# ASSIGNED TASK
Look through the records below for the line with "The image size is (519, 420)." and the line with "Open the 送信メール tab", then return those lines and all lines between, exactly.

---------- RECORDS FOR THE TASK

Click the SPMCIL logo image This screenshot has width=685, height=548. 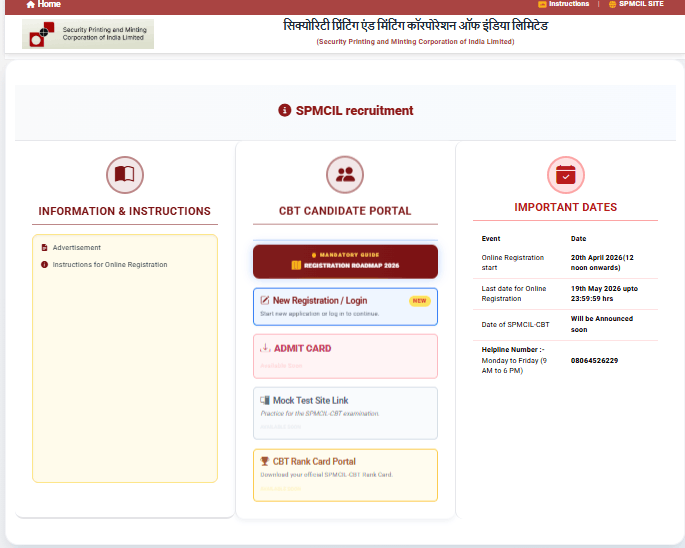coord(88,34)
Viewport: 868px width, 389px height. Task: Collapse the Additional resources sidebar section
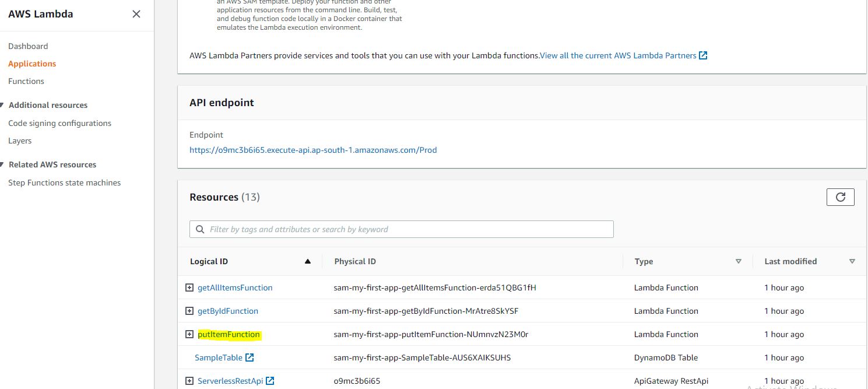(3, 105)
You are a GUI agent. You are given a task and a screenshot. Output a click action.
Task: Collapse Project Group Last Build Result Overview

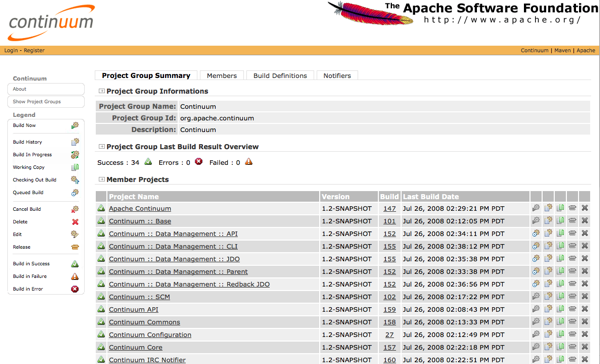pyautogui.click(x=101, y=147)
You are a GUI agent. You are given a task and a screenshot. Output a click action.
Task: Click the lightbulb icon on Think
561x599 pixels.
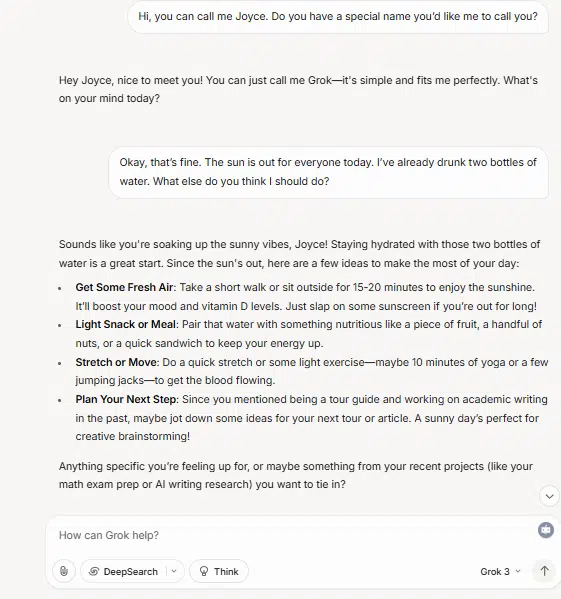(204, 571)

--------------------
---------- RECORDS FOR THE TASK

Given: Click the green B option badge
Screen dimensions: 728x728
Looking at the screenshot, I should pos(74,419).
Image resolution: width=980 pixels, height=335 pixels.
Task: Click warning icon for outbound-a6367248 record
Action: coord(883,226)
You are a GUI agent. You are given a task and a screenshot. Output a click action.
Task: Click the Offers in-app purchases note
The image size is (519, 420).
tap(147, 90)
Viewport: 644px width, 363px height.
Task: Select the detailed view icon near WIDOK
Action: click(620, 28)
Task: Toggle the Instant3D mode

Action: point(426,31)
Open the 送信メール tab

--------------------
---------- RECORDS FOR THE TASK

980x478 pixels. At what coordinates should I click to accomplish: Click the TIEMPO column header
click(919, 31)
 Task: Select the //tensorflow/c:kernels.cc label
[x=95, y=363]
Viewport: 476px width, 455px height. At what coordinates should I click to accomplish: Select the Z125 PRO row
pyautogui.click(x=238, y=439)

--------------------

# WRITTEN REPLY
The image size is (519, 420).
tap(147, 90)
Viewport: 644px width, 363px height.
Task: Select the detailed view icon near WIDOK
Action: click(620, 28)
Task: Toggle the Instant3D mode

Action: point(426,31)
Open the 送信メール tab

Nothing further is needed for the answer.